■ **WHAT IS NEEDED**
Return, exactly as written, the line containing "Toggle fullscreen mode icon beside zoom" and every line after it to the end of the records below, with no pictures.

■ **Dataset entries**
★ ★ ★

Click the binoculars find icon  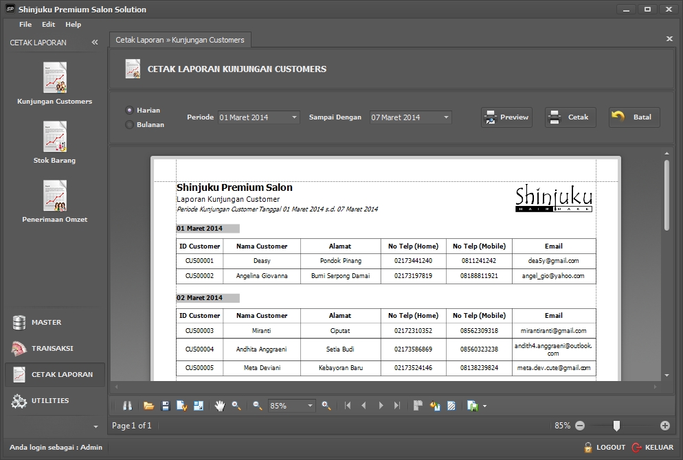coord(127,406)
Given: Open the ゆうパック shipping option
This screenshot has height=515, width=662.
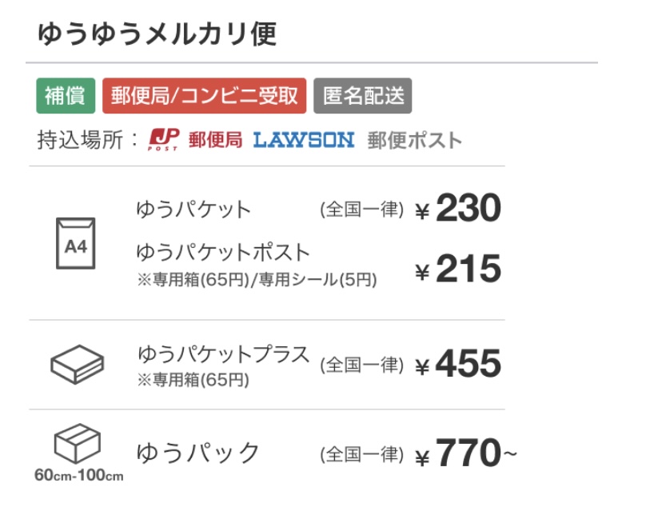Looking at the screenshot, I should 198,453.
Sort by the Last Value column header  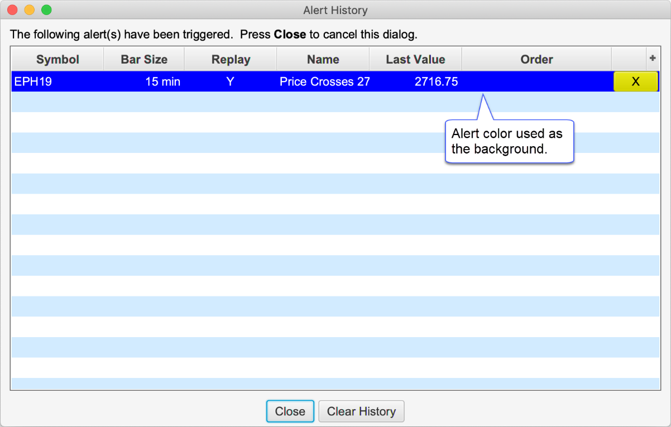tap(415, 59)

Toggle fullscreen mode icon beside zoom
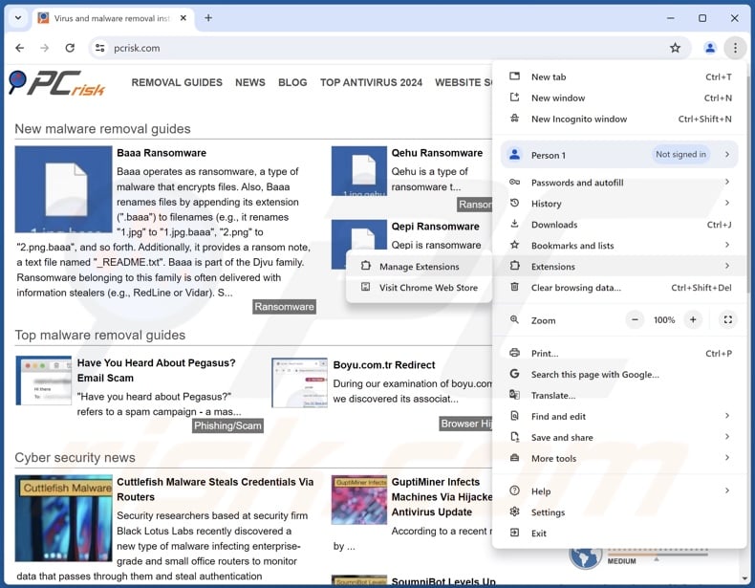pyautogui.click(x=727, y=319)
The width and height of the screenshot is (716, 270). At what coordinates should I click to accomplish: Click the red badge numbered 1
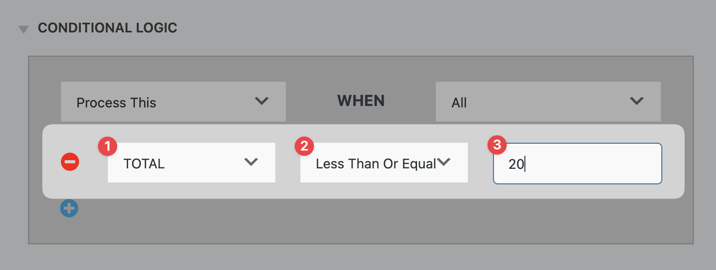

★ ★ ★

■ **EXERCISE SOLUTION**
Toggle fullscreen mode icon beside zoom
pyautogui.click(x=727, y=319)
The width and height of the screenshot is (716, 270). At what coordinates should I click to accomplish: Click the red badge numbered 1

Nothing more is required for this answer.